A Plea for Reasoned Discussion

There are many reasons why Burma has been unable to get out from under dictatorial and oppressive rule. One that does not get nearly enough attention is the division among those that are ostensibly on the same side, against the abusive policies of the government. This division can be seen inside many of the ethnic leadership, among pro-democracy organizations on the boarder, and among activists abroad. For years, it was a battle over tourism and now the battleground has shifted to sanctions policy.

A recent opinion piece in the Guardian by Simon Tisdall is emblematic of the unnecessary and damaging divisiveness that pervades among Burmese activists. It purports to respond to an article by Markus Loening, the German federal commissioner for human rights policy. By the sound of Mr. Tisdall’s response, you would think that Mr. Loening wants to engage the ruling generals in a group hug and start sending them shipments of weapons. But this is not what he is advocating at all. Rather, because Mr. Loening has the audacity to question the efficacy of sanctions, Mr. Tisdall vilifies him.  Elsewhere in this blog, I have made my position against sanctions clear. However, I understand that reasonable people can disagree with my position and am more than happy to engage in reasoned discussion. Too many in the pro-sanctions camp are quick to call someone naive or an apologist for the regime for simply having a different opinion.

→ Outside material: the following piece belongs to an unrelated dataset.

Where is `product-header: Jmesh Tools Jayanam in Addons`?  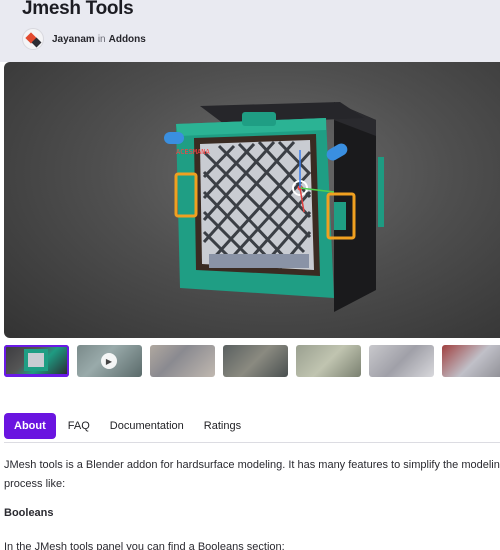 product-header: Jmesh Tools Jayanam in Addons is located at coordinates (250, 31).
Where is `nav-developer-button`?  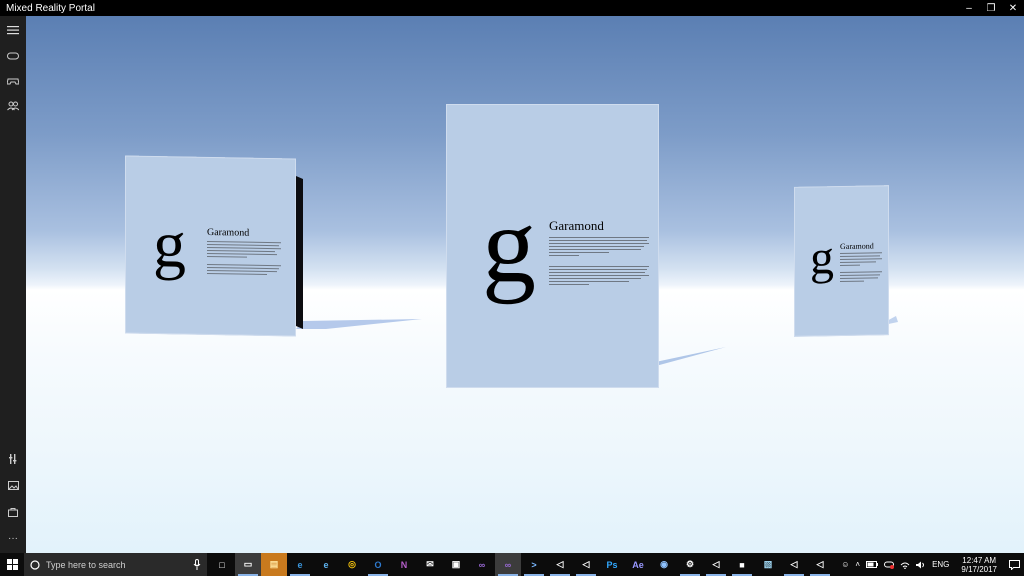
nav-developer-button is located at coordinates (13, 459).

I recognize that I am not an economist, nor do I have a degree in foreign relations. However, I have done a fair amount of research on the subject of sanctions and the evidence is far from clear that sanctions are effective. While Britain was lauded by Mr. Tisdall in his piece for its commitment to sanctions, their effectiveness have been questioned by The House of Lords’ Select Committee on Economic Affairs in 2007.  Moreover, a 2008 study concluded that “the sanctions’ impact was inflicted disproportionately on small- and medium-sized domestic private firms and their workers.”

Instead of disagreeing with Mr. Loening on the merits of the argument, Mr. Tisdall accuses him of positions that appear no where in his article. He accuses Germany of “self-serving fantasy,” and “too quick to buy in to the generals’ risable reform narrative.”  I challenge anyone to find any such concept in Mr. Loening’s article. To the contrary, he states, in no uncertain terms, that “human rights continue to be violated” and makes clear the importance of “keeping pressure on the regime.”  The only place Mr. Loening speaks of change, he is referring to political optimism coming from “civil society activists, opposition party leaders [and] Ms Suu Kyi herself.” Hardly the words of someone who is ready to get in bed with the generals.

The danger in Mr. Tisdall’s article is apparent in several of the comments to the article, which take his reading as gospel. Moreover, I have seen the article posted on Twitter multiple times. For those who do not read Mr. Loening’s article for themselves, angry letters and a denouncement of Germany is likely to follow. Instead of reasoned debate about the efficacy of sanctions, we have a name-calling session, compete with strawman.

Now, Mr. Tisdall is not the only one to misread Mr. Loening’s piece. In fact, he clearly draws his interpretation directly from Burma Campaign UK’s response to Mr. Loening’s article. Burma Campaign UK’s report is also filled with angry and nasty commentary, but at least it does challenge Mr. Loening on the facts.